- Born: 16 June 1782 Metz, France
- Died: 6 May 1862 (aged 79) Paris, France
- Occupation: mathematician, geometry

= Olry Terquem =

French mathematician (1782–1862)

Olry Terquem (16 June 1782 – 6 May 1862) was a French mathematician. He is known for his works in geometry and for founding two scientific journals, one of which was the first journal about the history of mathematics. He was also the pseudonymous author (as Tsarphati) of a sequence of letters advocating radical reform in Judaism. He was French Jewish.

==Education and career==
Terquem grew up speaking Yiddish, and studying only the Hebrew language and the Talmud. However, after the French Revolution his family came into contact with a wider society, and his studies broadened. Despite his poor French he was admitted to study mathematics at the École Polytechnique in Paris, beginning in 1801, as only the second Jew to study there. He became an assistant there in 1803, and earned his doctorate in 1804.
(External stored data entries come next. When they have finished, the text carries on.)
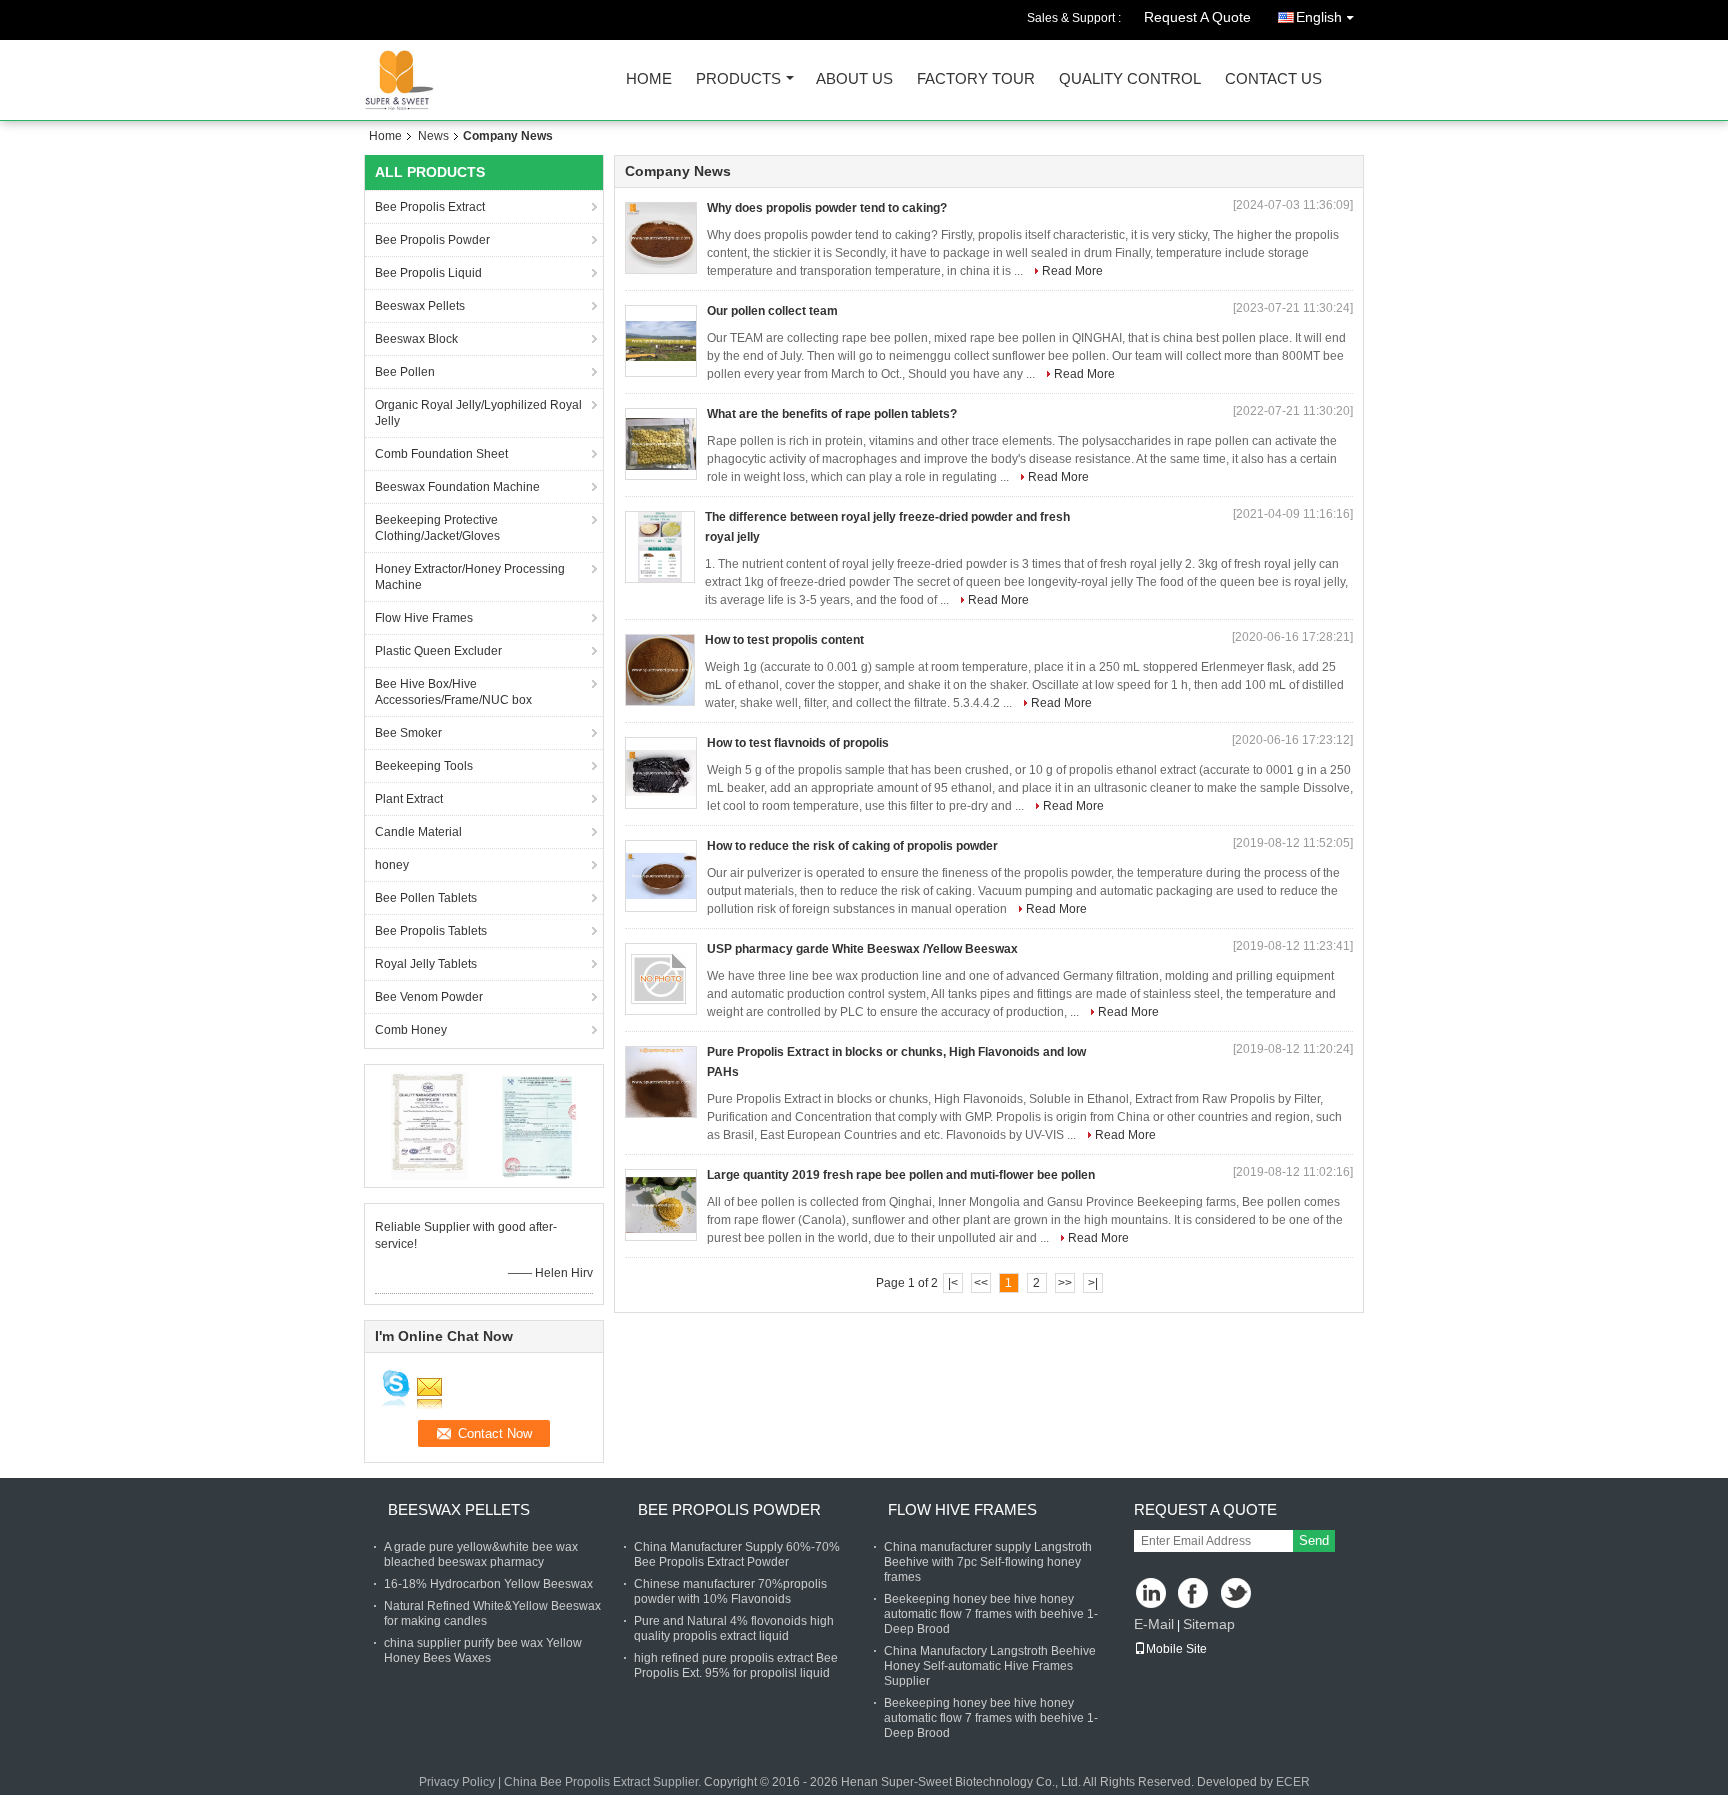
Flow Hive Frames (424, 618)
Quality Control (1130, 79)
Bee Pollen (405, 372)
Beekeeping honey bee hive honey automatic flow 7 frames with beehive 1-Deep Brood (991, 1614)
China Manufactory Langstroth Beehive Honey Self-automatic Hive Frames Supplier (990, 1666)
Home (649, 79)
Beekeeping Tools (424, 766)
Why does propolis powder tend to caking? (827, 208)
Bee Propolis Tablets (431, 931)
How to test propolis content (784, 640)
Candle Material (418, 832)
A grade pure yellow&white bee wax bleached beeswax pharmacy (481, 1554)
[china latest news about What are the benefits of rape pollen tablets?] (661, 444)
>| (1093, 1283)
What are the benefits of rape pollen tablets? (832, 414)
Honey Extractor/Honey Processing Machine (470, 577)
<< (981, 1283)
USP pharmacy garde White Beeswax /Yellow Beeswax (862, 949)
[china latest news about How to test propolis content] (660, 670)
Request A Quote (1197, 17)
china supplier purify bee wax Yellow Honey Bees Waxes (483, 1650)
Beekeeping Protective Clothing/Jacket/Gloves (437, 528)
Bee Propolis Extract (430, 207)
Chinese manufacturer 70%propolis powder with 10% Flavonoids (730, 1591)
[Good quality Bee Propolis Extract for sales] (429, 1125)
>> (1065, 1283)
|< (953, 1283)
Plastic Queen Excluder (438, 651)
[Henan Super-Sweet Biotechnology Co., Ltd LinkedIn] (1151, 1594)
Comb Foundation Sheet (441, 454)
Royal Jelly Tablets (426, 964)
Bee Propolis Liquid (428, 273)
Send (1314, 1540)
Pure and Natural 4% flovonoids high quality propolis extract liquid (734, 1628)
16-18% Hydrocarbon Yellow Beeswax (488, 1584)
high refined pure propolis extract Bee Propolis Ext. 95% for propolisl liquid (736, 1665)
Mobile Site (1176, 1649)
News (433, 136)
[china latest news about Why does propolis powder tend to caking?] (661, 238)
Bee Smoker (408, 733)
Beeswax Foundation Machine (457, 487)
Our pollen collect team (772, 311)
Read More (1072, 271)
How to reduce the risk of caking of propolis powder (852, 846)
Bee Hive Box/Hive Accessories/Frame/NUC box (453, 692)
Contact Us (1273, 79)
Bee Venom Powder (429, 997)
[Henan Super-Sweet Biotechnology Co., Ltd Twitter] (1237, 1594)
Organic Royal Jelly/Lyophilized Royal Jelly (478, 413)
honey (392, 865)
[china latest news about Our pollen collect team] (661, 341)
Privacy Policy (457, 1782)
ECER (1293, 1782)
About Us (854, 79)
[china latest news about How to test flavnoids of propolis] (661, 773)
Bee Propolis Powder (432, 240)
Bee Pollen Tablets (426, 898)
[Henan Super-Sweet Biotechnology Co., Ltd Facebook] (1194, 1594)
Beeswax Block (416, 339)
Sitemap (1209, 1624)
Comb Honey (411, 1030)
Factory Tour (976, 79)
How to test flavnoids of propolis (798, 743)
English (1319, 17)
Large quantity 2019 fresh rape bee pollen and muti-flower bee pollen (901, 1175)
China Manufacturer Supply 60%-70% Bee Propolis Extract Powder (737, 1554)
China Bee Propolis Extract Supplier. (604, 1782)
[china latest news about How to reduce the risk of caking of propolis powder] (661, 876)
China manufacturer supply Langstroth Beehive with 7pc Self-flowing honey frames (988, 1562)
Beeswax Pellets (420, 306)
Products (738, 79)
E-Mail (1154, 1624)
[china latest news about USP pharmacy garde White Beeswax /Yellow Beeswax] (661, 979)
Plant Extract (409, 799)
After finishing his studies he moved to Mainz (at that time known as Mayence and part of imperial France), where he taught at the Imperial Lycée. In 1811 he moved to the artillery school in the same city, in 1814 he moved again to the artillery school in Grenoble, and in 1815 he became the librarian of the Dépôt Central de l'Artillerie in Paris, where he remained for the rest of his life. He became an officer of the Legion of Honor in 1852. After he died, his funeral was officiated by Lazare Isidor, the Chief Rabbi of Paris and later of France, and attended by over 12 generals headed by Edmond Le Bœuf.

==Mathematics==
Terquem translated works concerning artillery, was the author of several textbooks, and became an expert on the history of mathematics. Terquem and Camille-Christophe Gerono were the founding editors of the Nouvelles Annales de Mathématiques in 1842. Terquem also founded another journal in 1855, the Bulletin de Bibliographie, d'Histoire et de Biographie de Mathématiques, which was published as a supplement to the Nouvelles Annales, and he continued editing it until 1861. This was the first journal dedicated to the history of mathematics.

The nine-point circle of a triangle. The three marked points that lie on the circle and interior to the triangle are the ones found by Terquem. The point of convergence of the three red lines through the triangle is its orthocenter.

In geometry, Terquem is known for naming the nine-point circle and fully proving its properties. This is a circle that passes through nine special points of any given triangle. Karl Wilhelm Feuerbach had previously observed that the three feet of the altitudes of a triangle and the three midpoints of its sides all lie on a single circle, but Terquem was the first to prove that this circle also contains the midpoints of the line segments connecting each vertex to the orthocenter of the triangle. He also gave a new proof of Feuerbach's theorem that the nine-point circle is tangent to the incircle and excircles of a triangle.

Terquem's other contributions to mathematics include naming the pedal curve of another curve, and counting the number of perpendicular lines from a point to an algebraic curve as a function of the degree of the curve. He was also the first to observe that the minimum or maximum value of a symmetric function is often obtained by setting all variables equal to each other.

==Jewish activism==
Terquem has been called the first, most radical, and most outspoken of the major proponents of Jewish reform in France, "the enfant terrible of French Judaism". He published 27 "letters of an Israelite" under the name "Tsarphati" (a Hebrew word for a Frenchman), pushing for reforms that in his view would better assimilate Jews into modern life and better accommodate working-class Jews. The first nine of these appeared in L'Israélite Français, and the remaining 18 as letters to the editor in Courrier de la Moselle. Terquem rejected the Talmud, proposed to codify intermarriage between Jews and non-Jews, pushed to move the sabbath to Sunday, advocated using other languages than Hebrew for prayers, and fought against circumcision, regressive attitudes towards women, and the Jewish calendar. However, he had little effect on the Jewish practices of the time.

Despite Terquem's calls for reform, and despite having married a Catholic woman and raised his children as Catholic, he requested that his funeral be held with all the proper Jewish rites.